The data was made public Monday as Premier Alden McLaughlin, Financial Services Minister Wayne Panton and other officials are in London to attend the Anti-Corruption Summit hosted by U.K. Prime Minister David Cameron that could lead to automatically sharing information about the owners of trusts and companies.
Mr. McLaughlin, speaking shortly after the Panama Papers became public last month, emphasized, “Cayman is not Panama.”
In a number of public appearances and in the Legislative Assembly, the premier has stressed that Cayman’s financial services industry is not in the business of helping people hide money and avoid taxes.

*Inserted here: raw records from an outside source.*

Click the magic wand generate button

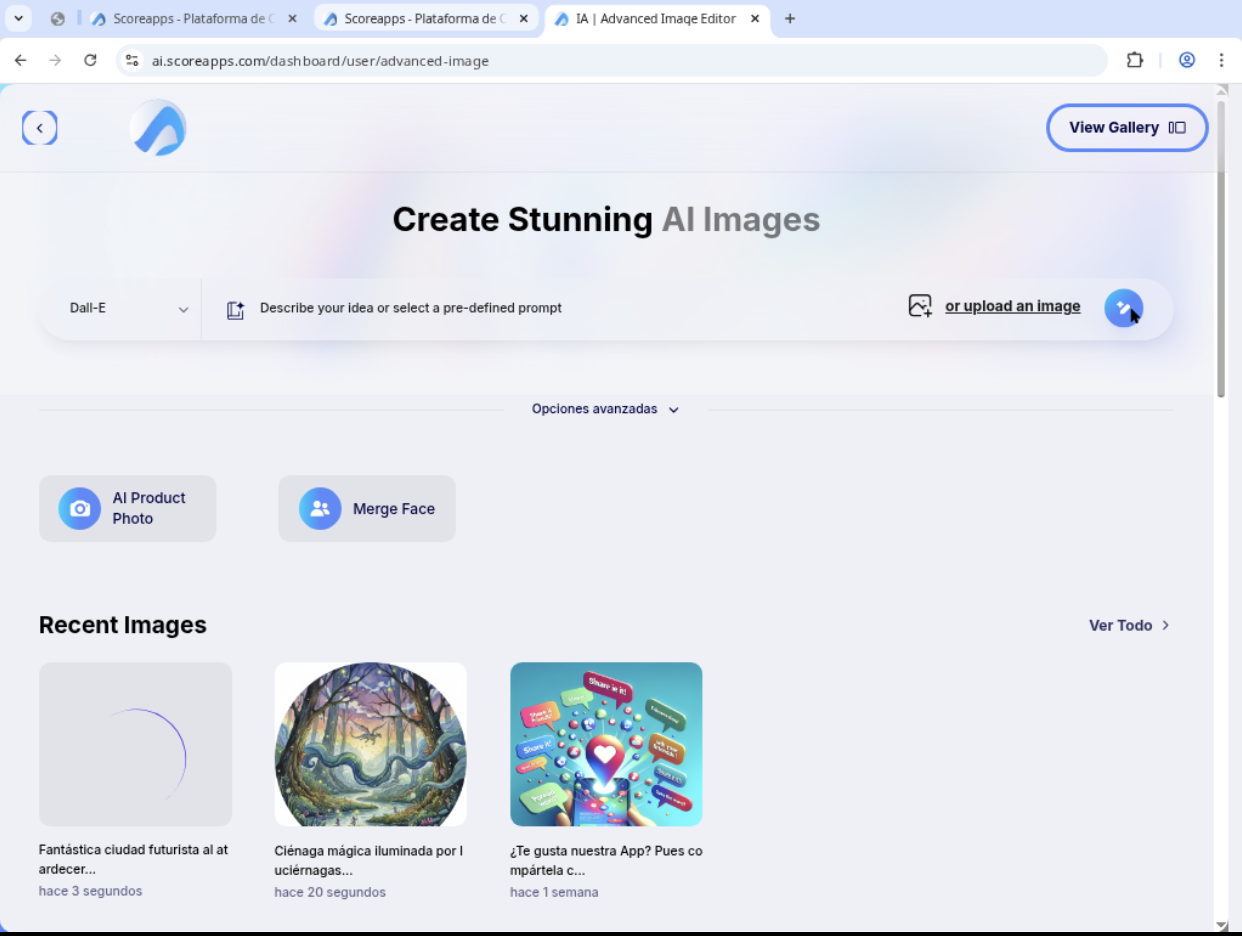(1123, 308)
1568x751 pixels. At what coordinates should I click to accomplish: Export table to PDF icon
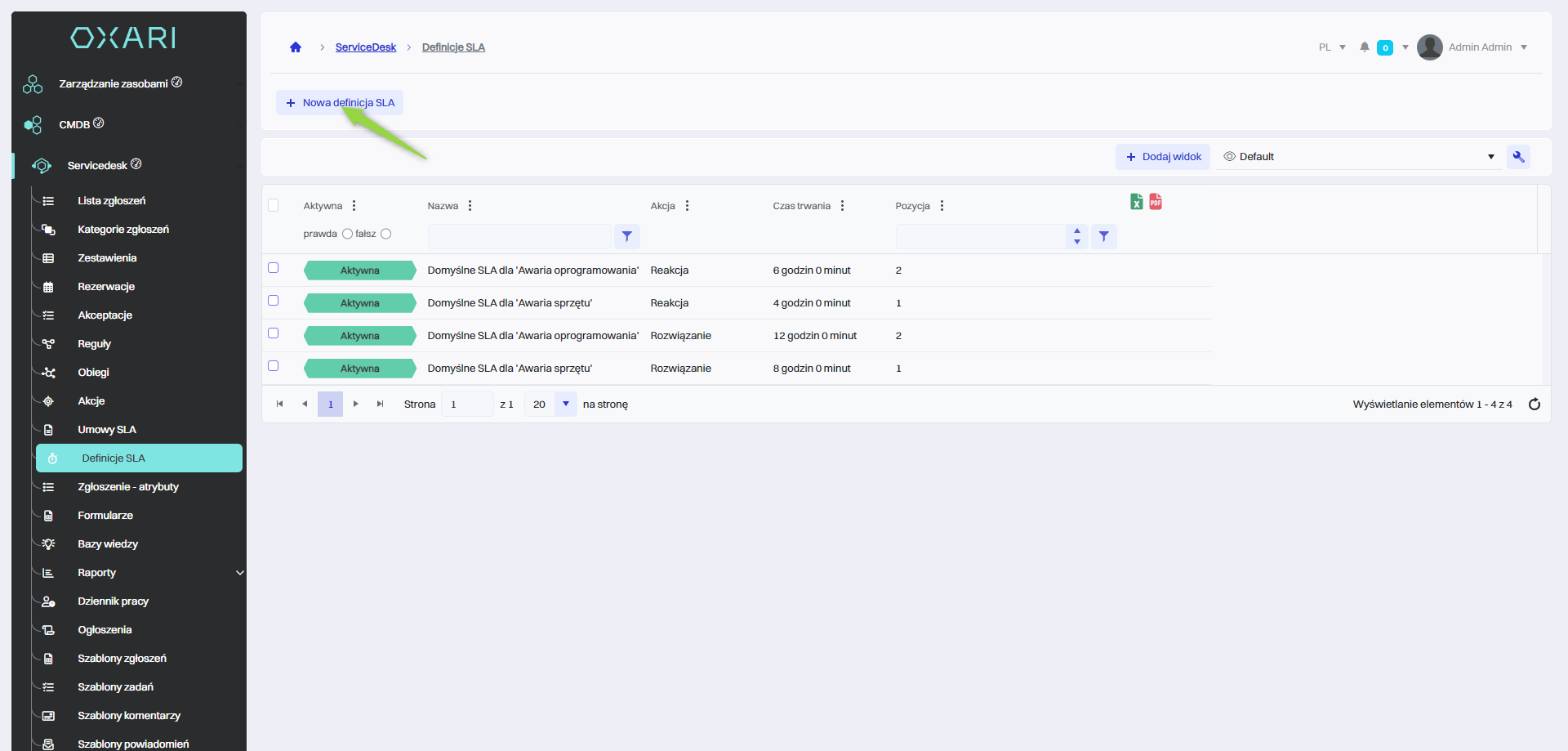click(x=1156, y=202)
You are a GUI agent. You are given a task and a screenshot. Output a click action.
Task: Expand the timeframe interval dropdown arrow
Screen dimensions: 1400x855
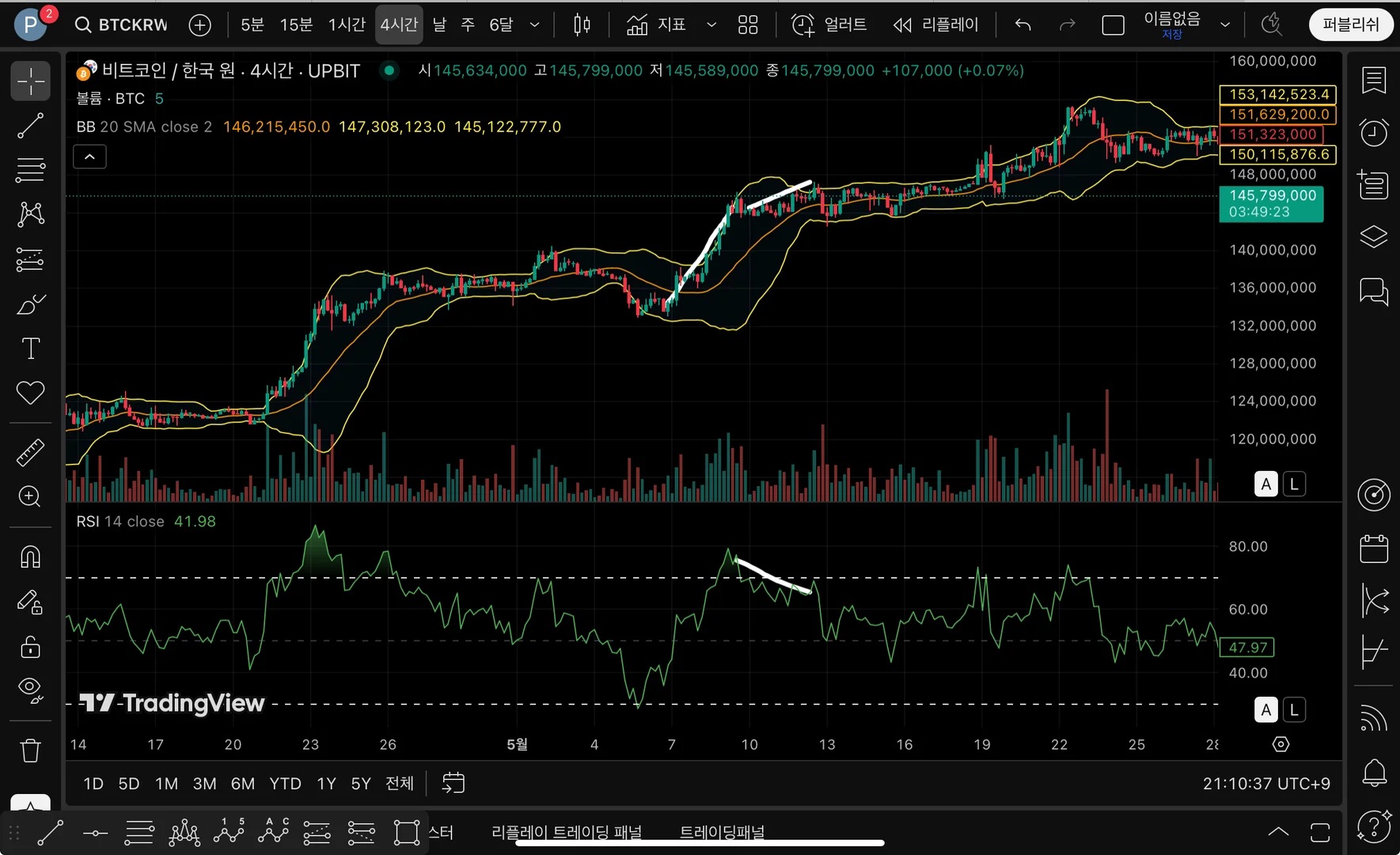tap(535, 25)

“If there is bad business here, they would be well advised to migrate somewhere else,” he said at a recent press conference.
The new public release from the Panama Papers leak came to light just as Cayman’s Financial Services Ministry, along with officials from other British Overseas Territories, were finalizing new agreements with the U.K. on how to share beneficial ownership information with overseas tax authorities.
A month ago, Premier McLaughlin and Minister Panton announced that they had finalized a deal with the U.K. for a centralized platform that would keep beneficial ownership information with the financial services firms.
The platform would give the Cayman Islands government the ability to access that data when it gets a request from overseas law enforcement or tax authorities without keeping it on government servers. That deal is now in question.
Addressing the Legislative Assembly last week, Mr. McLaughlin said, “The [beneficial ownership] agreement we have with the U.K., the U.K. government is satisfied with …. But what has transpired is the other European Union countries … are pressing for a new global standard with respect to the automatic exchange of beneficial ownership information.”
If the deal for the automatic exchange of ownership information becomes a “truly global standard,” the premier said, the Cayman Islands would agree to it.
“The discussion has moved well beyond the discussion of a central registry,” he said.
The premier, Mr. Panton and George Town MLA Roy McTaggart will join representatives from almost 50 countries at the summit in London on Thursday.
Prime Minister Cameron said in a statement that corruption is “an enemy of progress and the root of so many of the world’s problems. It destroys jobs and holds back economic growth, traps the poorest in desperate poverty and undermines our security by pushing people towards extremist groups.”
The goal of the summit is to agree on a set of measures to deal with “corporate secrecy, government transparency, the enforcement of international anti-corruption laws, and the strengthening of international institutions,” according to summit organizers.
The Panama Papers revelations prompted renewed calls from the United States, the United Kingdom and others to make beneficial ownership information public, especially in such jurisdictions as the Cayman Islands and the British Virgin Islands.
On Tuesday, Japan’s government spokesman said that Tokyo plans to propose an action plan for combating graft at the summit of the Group of Seven rich industrial economies that will be held later this month in Ise, Japan.
D.S. Malik, a spokesman for India’s finance ministry, said Tuesday that India’s income tax authorities have sent notices to all the Indians listed in the database and would investigate each case based on their replies.
The leak led to the resignation of Iceland’s prime minister, accused of hiding money in offshore holdings. A minister in Spain also resigned because of his connections to offshore holdings found in the leaked documents, and the Pakistani prime minister and Prime Minister Cameron have also been put on the defensive because of connections with offshore holdings.
The Associated Press contributed to this report.